+++ EXCERPT

To our knowledge, the formulation of MEBN logic provided in Laskey (2005) is the first probabilistic logic to possess all of the following properties: (1) the ability to express a globally consistent joint distribution over models of any consistent, finitely axiomatizable FOL theory; (2) a proof theory capable of identifying inconsistent theories in finitely many steps and converging to correct responses to probabilistic queries; and (3) built in mechanisms for refining theories in the light of observations in a mathematically sound, logically coherent manner.
As such, MEBN should be seen not as a competitor, but as a logical foundation for the many emerging languages that extend the expressive power of standard Bayesian networks and/or extend a subset of first-order logic to incorporate probability.
MEBN logic brings together two different areas of research: probabilistic reasoning and classical logic. The ability to perform plausible reasoning with the expressiveness of Fisrt-Order Logic opens the possibility to address problems of greater complexity than heretofore possible in a wide variety of application domains.
XML-based languages such as RDF and OWL are currently being developed using subsets of FOL. MEBN logic can provide a logical foundation for extensions that support plausible reasoning. This work is geared towards that end, and the language proposed here, PR-OWL, is a MEBN-based extension to the SW language OWL.

++++++
+++ INFORMATION PROVIDED

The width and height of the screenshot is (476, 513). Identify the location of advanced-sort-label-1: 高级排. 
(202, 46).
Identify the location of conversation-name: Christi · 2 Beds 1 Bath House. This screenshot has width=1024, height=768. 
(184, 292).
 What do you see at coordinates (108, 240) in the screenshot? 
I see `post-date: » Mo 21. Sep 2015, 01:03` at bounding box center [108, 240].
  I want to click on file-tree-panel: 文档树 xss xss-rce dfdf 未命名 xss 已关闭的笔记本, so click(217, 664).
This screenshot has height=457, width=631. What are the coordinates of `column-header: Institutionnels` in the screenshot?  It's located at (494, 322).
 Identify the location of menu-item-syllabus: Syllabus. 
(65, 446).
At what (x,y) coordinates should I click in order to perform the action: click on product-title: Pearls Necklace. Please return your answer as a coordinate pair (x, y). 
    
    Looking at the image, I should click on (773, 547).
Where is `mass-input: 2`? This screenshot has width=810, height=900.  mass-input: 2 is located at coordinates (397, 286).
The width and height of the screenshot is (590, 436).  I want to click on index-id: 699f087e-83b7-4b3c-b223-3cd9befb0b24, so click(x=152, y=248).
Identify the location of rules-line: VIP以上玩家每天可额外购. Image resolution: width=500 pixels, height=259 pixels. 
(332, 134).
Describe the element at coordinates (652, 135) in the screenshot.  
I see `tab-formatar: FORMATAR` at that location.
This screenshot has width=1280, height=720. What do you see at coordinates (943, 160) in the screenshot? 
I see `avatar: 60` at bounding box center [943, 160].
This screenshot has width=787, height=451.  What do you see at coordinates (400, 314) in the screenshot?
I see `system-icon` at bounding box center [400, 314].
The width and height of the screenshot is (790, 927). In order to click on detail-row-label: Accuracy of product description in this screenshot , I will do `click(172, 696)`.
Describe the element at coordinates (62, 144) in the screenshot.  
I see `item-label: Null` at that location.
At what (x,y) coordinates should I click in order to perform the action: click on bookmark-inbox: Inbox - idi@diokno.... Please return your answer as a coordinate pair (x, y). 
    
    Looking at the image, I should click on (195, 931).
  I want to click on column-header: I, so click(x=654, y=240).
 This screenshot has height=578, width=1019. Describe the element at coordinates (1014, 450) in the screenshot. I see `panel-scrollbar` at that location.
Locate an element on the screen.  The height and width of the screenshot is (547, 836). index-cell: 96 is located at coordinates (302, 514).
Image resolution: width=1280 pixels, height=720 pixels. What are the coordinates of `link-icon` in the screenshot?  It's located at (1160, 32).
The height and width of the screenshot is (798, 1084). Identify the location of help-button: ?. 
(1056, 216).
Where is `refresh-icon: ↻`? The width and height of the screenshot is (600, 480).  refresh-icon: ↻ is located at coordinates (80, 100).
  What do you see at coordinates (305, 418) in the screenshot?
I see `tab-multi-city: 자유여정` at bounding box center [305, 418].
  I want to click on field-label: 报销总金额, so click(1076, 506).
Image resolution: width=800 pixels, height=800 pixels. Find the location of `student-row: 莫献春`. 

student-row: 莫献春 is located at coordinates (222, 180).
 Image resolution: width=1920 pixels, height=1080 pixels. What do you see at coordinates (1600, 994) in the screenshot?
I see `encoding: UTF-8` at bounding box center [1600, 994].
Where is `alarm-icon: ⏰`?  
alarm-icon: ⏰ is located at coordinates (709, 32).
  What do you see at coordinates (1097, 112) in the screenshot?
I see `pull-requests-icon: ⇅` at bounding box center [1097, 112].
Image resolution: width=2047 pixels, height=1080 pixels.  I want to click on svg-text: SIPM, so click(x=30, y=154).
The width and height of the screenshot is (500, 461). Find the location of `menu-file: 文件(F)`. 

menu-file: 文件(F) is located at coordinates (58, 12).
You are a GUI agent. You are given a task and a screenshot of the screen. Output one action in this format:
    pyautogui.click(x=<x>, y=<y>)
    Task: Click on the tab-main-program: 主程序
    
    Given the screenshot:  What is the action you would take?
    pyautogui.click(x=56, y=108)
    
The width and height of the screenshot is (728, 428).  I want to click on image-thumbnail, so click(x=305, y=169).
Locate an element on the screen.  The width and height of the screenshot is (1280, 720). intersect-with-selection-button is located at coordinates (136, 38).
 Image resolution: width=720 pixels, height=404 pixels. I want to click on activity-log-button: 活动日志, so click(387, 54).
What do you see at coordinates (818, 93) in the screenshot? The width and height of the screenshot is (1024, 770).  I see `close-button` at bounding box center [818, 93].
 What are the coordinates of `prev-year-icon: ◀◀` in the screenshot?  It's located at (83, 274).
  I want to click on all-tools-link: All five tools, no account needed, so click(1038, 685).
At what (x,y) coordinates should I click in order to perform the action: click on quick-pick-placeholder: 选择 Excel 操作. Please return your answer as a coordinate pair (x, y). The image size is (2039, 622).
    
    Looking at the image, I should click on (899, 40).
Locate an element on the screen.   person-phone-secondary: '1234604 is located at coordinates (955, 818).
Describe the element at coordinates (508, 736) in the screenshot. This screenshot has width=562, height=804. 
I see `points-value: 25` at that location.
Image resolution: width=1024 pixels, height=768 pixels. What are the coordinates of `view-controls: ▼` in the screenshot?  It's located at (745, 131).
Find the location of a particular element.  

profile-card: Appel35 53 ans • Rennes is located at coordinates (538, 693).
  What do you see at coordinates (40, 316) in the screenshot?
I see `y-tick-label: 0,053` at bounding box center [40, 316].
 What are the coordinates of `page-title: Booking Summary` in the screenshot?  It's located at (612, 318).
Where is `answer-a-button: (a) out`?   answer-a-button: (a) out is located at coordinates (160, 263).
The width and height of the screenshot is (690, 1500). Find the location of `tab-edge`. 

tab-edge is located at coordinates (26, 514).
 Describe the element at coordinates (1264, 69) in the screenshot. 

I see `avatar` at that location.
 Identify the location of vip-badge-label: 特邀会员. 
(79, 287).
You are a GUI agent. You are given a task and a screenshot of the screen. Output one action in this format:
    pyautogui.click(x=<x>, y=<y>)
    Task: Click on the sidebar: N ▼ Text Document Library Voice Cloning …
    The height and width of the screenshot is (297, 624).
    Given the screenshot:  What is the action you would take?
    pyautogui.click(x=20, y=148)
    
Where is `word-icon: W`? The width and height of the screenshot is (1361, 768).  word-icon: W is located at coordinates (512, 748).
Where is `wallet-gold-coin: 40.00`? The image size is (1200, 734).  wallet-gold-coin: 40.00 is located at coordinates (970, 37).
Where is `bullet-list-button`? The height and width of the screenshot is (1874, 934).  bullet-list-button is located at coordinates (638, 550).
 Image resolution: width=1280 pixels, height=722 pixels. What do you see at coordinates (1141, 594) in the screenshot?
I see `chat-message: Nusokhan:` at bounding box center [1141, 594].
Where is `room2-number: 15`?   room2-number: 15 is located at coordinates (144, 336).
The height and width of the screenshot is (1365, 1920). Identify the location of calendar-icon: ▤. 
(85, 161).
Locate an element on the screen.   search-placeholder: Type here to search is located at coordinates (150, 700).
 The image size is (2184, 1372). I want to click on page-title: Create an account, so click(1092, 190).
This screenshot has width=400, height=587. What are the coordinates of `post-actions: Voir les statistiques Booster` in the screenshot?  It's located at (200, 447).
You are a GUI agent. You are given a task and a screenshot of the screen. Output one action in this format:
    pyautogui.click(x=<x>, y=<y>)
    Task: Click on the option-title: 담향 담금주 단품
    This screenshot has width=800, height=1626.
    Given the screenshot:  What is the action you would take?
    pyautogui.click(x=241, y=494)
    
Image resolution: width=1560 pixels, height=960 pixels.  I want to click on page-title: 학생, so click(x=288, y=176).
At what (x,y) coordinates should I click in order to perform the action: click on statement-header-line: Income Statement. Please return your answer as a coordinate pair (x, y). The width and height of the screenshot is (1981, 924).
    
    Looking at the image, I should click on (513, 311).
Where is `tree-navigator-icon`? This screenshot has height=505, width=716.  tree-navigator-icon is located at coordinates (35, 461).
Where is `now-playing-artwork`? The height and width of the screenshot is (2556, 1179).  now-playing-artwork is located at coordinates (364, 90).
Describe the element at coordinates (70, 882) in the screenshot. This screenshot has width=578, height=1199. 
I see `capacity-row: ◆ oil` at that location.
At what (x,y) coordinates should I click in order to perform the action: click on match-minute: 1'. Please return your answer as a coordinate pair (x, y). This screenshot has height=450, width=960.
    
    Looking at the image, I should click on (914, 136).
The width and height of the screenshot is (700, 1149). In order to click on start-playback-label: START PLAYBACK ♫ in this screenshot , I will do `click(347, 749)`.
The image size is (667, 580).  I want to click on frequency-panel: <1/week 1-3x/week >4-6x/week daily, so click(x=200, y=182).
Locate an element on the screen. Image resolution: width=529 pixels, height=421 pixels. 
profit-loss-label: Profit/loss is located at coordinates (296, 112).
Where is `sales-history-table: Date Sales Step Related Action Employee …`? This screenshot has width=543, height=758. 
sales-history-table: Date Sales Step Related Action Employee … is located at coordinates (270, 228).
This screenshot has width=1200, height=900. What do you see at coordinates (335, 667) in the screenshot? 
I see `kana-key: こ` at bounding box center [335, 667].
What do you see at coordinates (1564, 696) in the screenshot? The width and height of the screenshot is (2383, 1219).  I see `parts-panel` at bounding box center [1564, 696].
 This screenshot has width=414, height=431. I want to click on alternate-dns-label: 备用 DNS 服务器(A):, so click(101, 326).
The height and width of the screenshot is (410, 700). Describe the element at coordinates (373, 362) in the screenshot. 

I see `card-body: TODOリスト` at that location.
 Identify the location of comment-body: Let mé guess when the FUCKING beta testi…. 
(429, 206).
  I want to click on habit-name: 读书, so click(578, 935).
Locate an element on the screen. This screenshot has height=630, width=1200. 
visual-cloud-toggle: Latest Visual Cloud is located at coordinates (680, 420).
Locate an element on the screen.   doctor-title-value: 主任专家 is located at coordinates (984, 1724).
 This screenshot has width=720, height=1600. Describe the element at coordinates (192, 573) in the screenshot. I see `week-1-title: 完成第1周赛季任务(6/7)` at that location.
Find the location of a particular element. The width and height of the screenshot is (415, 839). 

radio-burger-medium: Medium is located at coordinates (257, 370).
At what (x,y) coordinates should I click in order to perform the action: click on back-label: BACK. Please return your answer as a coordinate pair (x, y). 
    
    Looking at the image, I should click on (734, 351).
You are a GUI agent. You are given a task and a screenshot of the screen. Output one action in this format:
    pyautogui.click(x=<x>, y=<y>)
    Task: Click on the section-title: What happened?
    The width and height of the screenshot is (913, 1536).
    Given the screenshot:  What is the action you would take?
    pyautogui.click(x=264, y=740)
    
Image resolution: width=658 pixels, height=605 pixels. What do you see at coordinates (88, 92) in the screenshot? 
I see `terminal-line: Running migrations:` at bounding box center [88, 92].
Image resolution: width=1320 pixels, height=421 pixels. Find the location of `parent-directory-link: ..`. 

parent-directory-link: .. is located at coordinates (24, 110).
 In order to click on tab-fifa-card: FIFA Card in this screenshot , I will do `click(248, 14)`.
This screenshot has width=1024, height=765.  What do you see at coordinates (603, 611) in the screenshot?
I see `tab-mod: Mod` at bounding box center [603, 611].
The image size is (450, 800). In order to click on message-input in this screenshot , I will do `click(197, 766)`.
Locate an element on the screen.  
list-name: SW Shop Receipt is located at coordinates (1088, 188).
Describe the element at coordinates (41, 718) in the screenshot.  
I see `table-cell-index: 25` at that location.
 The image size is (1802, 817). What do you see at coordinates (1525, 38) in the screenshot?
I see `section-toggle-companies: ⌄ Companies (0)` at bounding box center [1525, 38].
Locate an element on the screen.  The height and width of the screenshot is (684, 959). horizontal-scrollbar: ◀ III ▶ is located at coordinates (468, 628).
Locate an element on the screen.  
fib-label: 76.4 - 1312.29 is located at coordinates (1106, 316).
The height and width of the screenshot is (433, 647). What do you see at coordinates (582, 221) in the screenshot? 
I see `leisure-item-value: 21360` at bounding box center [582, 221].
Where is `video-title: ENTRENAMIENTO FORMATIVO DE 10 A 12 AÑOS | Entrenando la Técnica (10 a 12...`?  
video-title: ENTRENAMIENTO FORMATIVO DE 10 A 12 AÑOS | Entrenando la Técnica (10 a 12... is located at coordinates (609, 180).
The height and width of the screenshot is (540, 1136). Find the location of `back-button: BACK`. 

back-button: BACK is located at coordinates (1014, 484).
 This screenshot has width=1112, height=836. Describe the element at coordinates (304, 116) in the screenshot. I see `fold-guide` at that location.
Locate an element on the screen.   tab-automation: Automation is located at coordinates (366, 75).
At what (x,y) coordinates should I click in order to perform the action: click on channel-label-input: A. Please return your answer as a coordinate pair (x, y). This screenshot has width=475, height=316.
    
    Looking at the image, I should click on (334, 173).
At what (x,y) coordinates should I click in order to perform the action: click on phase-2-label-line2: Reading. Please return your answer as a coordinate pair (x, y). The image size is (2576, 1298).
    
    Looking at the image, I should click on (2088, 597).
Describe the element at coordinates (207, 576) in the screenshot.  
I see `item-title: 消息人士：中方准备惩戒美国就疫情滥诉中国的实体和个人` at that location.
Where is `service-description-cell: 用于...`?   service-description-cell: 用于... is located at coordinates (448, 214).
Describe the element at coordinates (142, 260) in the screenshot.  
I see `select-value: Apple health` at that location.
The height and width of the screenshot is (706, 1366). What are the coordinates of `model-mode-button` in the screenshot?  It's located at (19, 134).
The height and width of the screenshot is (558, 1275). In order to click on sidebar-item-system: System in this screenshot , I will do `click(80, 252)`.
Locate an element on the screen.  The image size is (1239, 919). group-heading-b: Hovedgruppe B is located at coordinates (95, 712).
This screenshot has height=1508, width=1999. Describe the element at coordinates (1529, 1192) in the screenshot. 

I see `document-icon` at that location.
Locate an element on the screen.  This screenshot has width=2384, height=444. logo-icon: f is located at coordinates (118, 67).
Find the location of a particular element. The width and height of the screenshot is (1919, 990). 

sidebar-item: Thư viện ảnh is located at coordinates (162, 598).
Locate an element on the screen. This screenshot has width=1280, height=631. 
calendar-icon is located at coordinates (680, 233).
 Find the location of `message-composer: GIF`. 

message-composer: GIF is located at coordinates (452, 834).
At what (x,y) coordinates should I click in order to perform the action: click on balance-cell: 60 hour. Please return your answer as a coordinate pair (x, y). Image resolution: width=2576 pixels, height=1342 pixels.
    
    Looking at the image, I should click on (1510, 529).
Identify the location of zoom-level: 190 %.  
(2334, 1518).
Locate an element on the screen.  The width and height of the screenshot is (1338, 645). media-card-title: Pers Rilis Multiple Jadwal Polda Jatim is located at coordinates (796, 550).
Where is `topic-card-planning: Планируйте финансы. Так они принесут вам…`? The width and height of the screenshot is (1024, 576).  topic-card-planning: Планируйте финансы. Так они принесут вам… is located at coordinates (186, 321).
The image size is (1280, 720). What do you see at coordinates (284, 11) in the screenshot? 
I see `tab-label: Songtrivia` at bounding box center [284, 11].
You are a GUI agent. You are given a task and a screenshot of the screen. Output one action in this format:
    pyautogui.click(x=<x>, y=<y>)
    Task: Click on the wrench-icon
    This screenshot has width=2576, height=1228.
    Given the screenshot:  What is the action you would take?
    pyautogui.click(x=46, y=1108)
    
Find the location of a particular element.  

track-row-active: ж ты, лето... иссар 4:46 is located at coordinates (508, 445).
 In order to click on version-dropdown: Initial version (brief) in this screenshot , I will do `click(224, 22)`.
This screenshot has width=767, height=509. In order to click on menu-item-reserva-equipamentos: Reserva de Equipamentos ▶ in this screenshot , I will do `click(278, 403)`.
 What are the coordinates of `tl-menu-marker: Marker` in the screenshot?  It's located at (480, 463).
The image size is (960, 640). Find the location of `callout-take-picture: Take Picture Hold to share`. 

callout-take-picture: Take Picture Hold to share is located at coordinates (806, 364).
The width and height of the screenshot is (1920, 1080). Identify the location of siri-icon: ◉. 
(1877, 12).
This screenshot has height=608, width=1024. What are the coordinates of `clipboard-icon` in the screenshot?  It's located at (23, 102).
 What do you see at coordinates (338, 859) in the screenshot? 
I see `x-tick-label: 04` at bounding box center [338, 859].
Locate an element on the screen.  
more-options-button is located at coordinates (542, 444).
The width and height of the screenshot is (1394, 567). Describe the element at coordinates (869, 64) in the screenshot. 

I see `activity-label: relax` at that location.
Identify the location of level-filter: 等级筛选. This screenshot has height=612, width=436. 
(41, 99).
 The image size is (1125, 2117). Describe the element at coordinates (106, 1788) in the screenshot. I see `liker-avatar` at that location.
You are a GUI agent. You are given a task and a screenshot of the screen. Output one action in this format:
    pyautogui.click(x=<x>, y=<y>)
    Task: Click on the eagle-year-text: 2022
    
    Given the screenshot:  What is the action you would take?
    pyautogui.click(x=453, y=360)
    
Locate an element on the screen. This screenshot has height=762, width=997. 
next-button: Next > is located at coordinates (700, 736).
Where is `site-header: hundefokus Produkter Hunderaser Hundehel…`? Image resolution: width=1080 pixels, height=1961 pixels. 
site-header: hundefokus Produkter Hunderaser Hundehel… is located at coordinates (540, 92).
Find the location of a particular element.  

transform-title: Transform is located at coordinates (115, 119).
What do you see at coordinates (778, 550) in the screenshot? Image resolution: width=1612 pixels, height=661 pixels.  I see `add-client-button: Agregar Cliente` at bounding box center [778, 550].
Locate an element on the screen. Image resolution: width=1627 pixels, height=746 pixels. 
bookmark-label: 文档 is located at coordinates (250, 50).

++++++

◆ EXERCISE AIM ◆
Could you continue the text on MEBN logic and PR-OWL, picking up right after its final sentence? The records have no connection to the text on MEBN logic.

◆ REPLY TO THE EXERCISE ◆
The main objective of such extension is to create a language capable of representing and reasoning with probabilistic ontologies. This technology would facilitate the development of “probability-friendly” applications for the Semantic Web. The ability to handle uncertainty is clearly needed, because the SW is an open environment where uncertainty is the rule.
Probabilistic ontologies are also a very promising technique for addressing the semantic mapping problem, a difficult task whose applications range from automatic Semantic Web agents, which must be able to deal with multiple, diverse ontologies, to automated decision systems, which usually have to interact and reason with many legacy systems, each having its own distinct rules, assumptions, and terminologies.
MEBN is still in its infancy as a logic, but has already shown the potential to provide the necessary mathematical foundation for plausible reasoning in an open world characterized by many interacting entities related to each other in diverse ways and having many uncertain features and relationships. In order to realize that potential, the first step is to extend the logic so it can handle complex features that are required in expressive languages such as OWL. This is the core objective of the next Chapter.
Representing and reasoning under uncertainty is a necessary step for realizing the W3C’s vision for the Semantic Web. The title of this Dissertation leaves no questions about our understanding that such step has to be taken via Bayesian probability theory, which not only allows for a principled representation of uncertainty but also provides both a proof theory for combining prior knowledge with observations, and a learning theory for refining the ontology as evidence accrues.
A key concept for achieving that goal is the one of probabilistic ontologies, so we begin by defining what we mean when using this term. Intuitively, an ontology that has probabilities attached to some of its elements would qualify for this label, but such a distinction would add little to the objective of providing a probabilistic framework for the Semantic Web.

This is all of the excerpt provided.